/ docker

Docker images and files chown

I never though before about the Docker containers and the results the chown (change the ownership of a file) command can have on the final image.
I think the chown should be forbidden (as mush as possible) because it will produce bigger images than necessary.

But lets review together how Docker works to understand what I just said.

Docker image layers

As you surely know, any Docker image consists of overlapping layers
In the Docker official documentation you can find

A Docker image is built up from a series of layers. Each layer represents an instruction in the image’s Dockerfile. Each layer except the very last one is read-only.
Each layer is only a set of differences from the layer before it.

For any instruction contained in your Dockerfile (and in all the FROM images) you will result in an added layer.
You can check the status of a specific image just executing the history command on it:

docker history mmornati/docker-ghostblog:1.16.0
/bin/sh -c #(nop)  CMD ["/bin/sh" "/ghost/...   0B
/bin/sh -c #(nop)  VOLUME [/ghost-override]     0B
/bin/sh -c #(nop)  HEALTHCHECK &{["CMD-SHE...   0B
/bin/sh -c #(nop)  EXPOSE 2368                  0B
/bin/sh -c #(nop)  ENV NODE_ENV=production      0B
/bin/sh -c #(nop) WORKDIR /ghost                0B
/bin/sh -c #(nop)  ENV HOME=/ghost              0B
/bin/sh -c #(nop)  USER ghost                   0B
/bin/sh -c chown -R ghost:ghost /ghost && ...   108MB
/bin/sh -c #(nop) COPY dir:ec27a30893731c0...   108MB
/bin/sh -c addgroup -S -g 1276 ghost &&   ...   5.13kB
/bin/sh -c #(nop)  LABEL maintainer=Marco ...   0B
/bin/sh -c #(nop)  CMD ["node"]                 0B
/bin/sh -c apk add --no-cache --virtual .b...   3.91MB
/bin/sh -c #(nop)  ENV YARN_VERSION=0.27.5      0B
/bin/sh -c addgroup -g 1000 node     && ad...   45.6MB
/bin/sh -c #(nop)  ENV NODE_VERSION=6.11.3      0B
/bin/sh -c #(nop)  ENV NPM_CONFIG_LOGLEVEL...   0B
/bin/sh -c #(nop)  CMD ["/bin/sh"]              0B
/bin/sh -c #(nop) ADD file:89e72bfc19e8162...   4.81MB

In the output you can see the list of commands and the space disk consumed by it. The result should be read bottom-up: the lower layer is the last one.

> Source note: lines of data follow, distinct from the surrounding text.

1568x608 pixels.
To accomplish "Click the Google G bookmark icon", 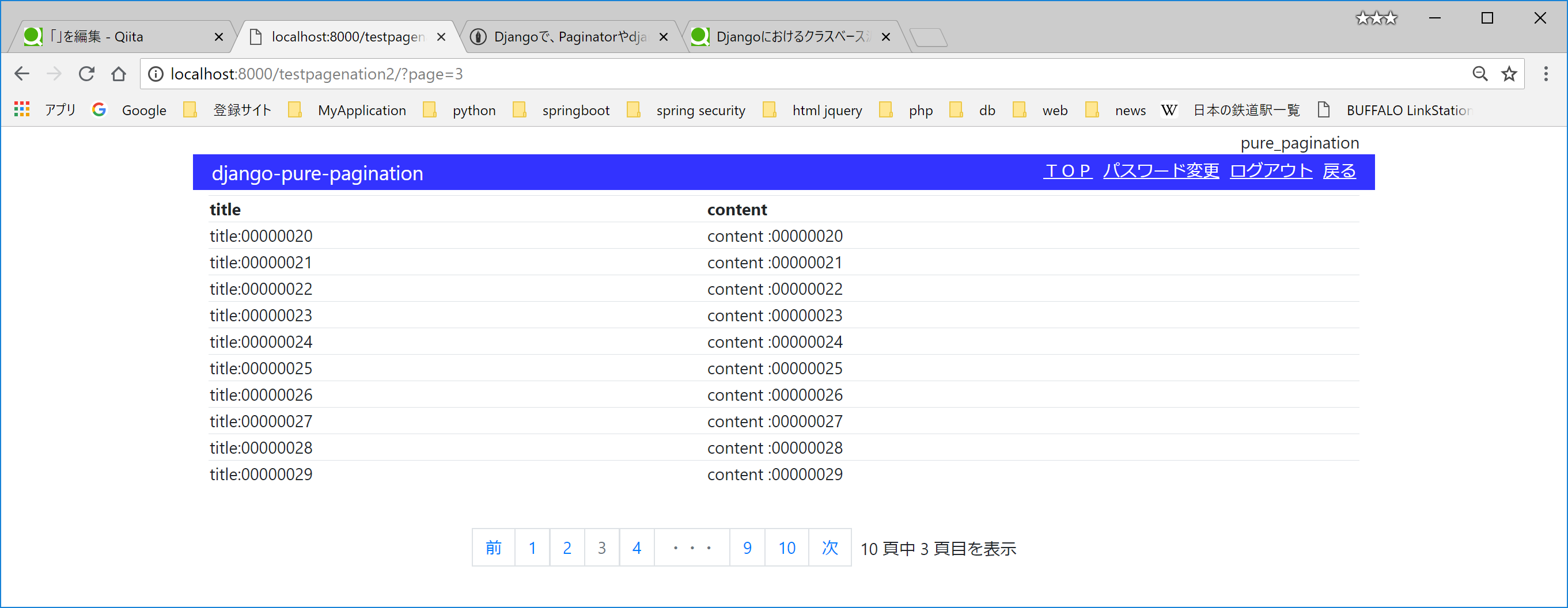I will (99, 109).
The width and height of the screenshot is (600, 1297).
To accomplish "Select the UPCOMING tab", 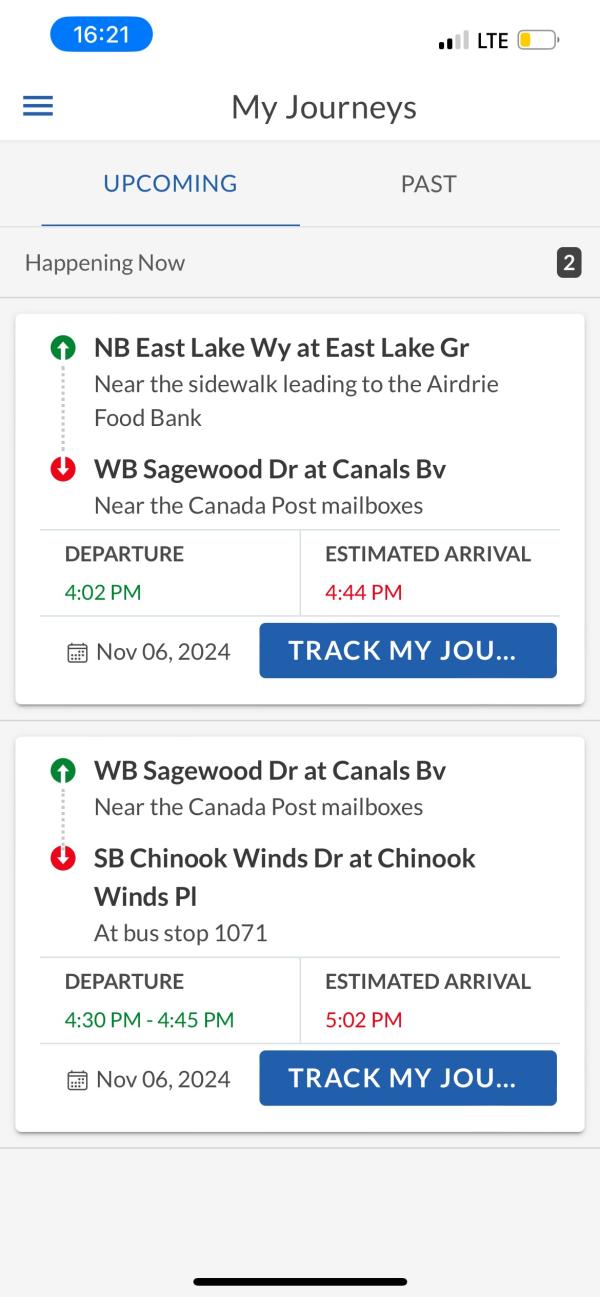I will pos(171,184).
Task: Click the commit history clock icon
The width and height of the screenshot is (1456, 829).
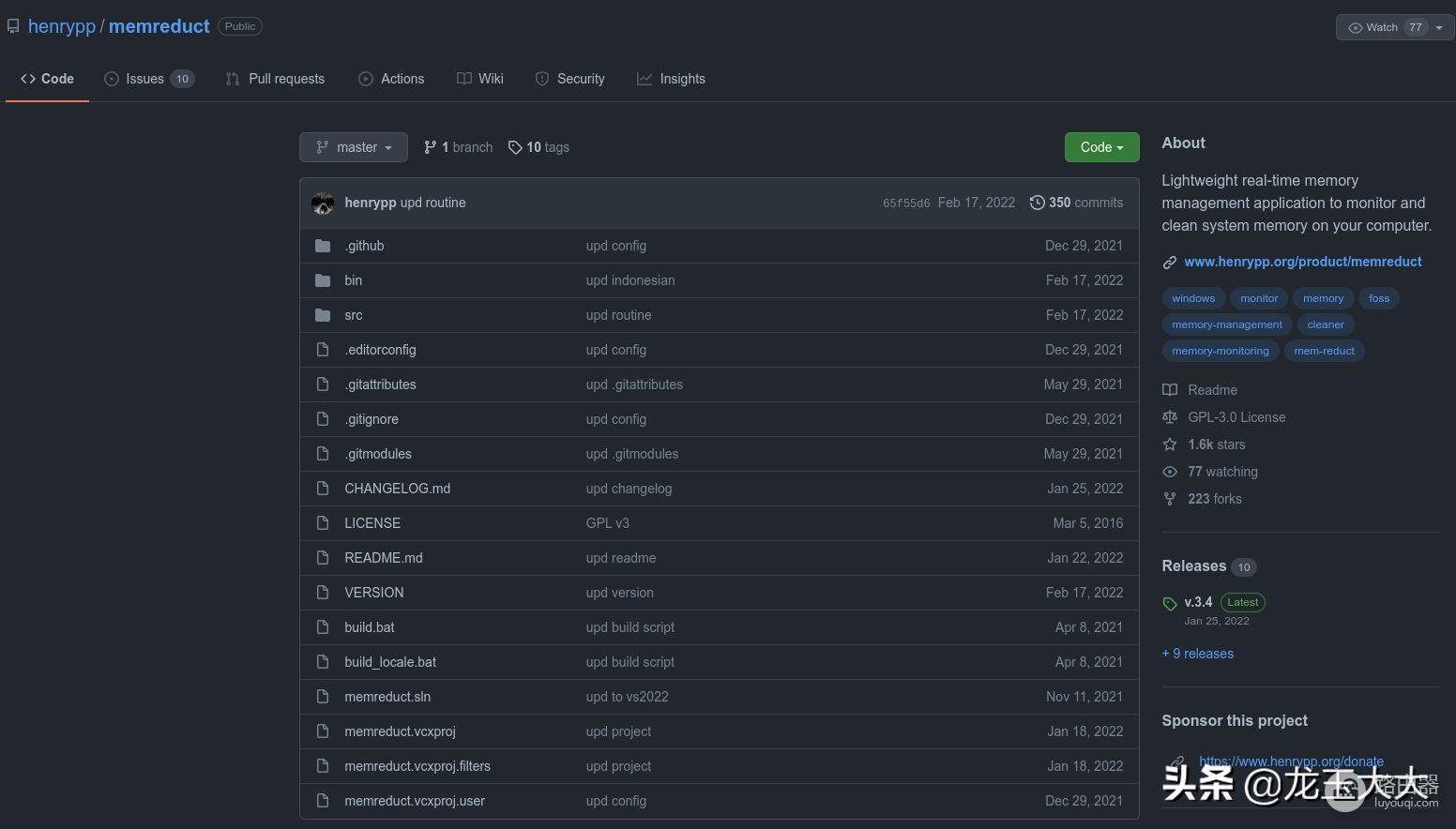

Docker copy-on-write (CoW) strategy

To manage the files in the multiple layers, Docker is using the copy on write strategy.

Copy-on-write is a strategy of sharing and copying files for maximum efficiency. If a file or directory exists in a lower layer within the image, and another layer (including the writable layer) needs read access to it, it just uses the existing file. The first time another layer needs to modify the file (when building the image or running the container), the file is copied into that layer and modified. This minimizes I/O and the size of each of the subsequent layers. These advantages are explained in more depth below.

So simply, when you need to change a file contained in another layer, Docker copies the file in the layer where you are modifying it, with the result that in your final image the file is present 2 times and is taken 2 time the disk space (one per layer).

What about if you need to delete a file present in another layer?
Following what we just see, the file is "hidden" in the final layer because you delete it, but the disk space is taken because the file is still present in the previous layer! So it is "useless" to remove a file.

This is the reason why, for example, the clean all in the following command is useless if your target is to prevend waste of disk space:

RUN yum -y install php
RUN yum clean all

This other one instead will produce a single layer with the php package installed and with the yum cache correctly cleaned.

RUN yum -y install php && yum clean all

Docker ChOwn

What about the chown? It is following the same rules: applying a change ownership to a file, for Docker means copy that file in the new layer and change the ownership. Anytime you are using it you are taking more space than you need.
In the history I pasted before there is the example about the image I was using for this blog:

/bin/sh -c chown -R ghost:ghost /ghost && ...   108MB
/bin/sh -c #(nop) COPY dir:ec27a30893731c0...   108MB

The first line (reading bottom top) COPY a folder into the container (1 layer) the second one is changing the ownership of the file (1 layer). Result: 108Mb the copy + 108Mb to chown.
I was wasting 108Mb of space because of the chown!!

How to fix it?

To prevent waste of disk space we have to always think how we can reduce the number of layer.
Specifically for the chown problem, in the recent versions of Docker, you can add the files ownership as parameter of the COPY command (--chown=-user-):

COPY --from=plugin-builder --chown=node /builder/cloudinary-store

which is producing the copy and the ownership in the same command and so in a single layer.

The result refactoring this blog image (~270Mb-108Mb):

In the end, when you are building images for production it is important to think to the disk space and to keep in mind that you goal is to reduce the number of layer.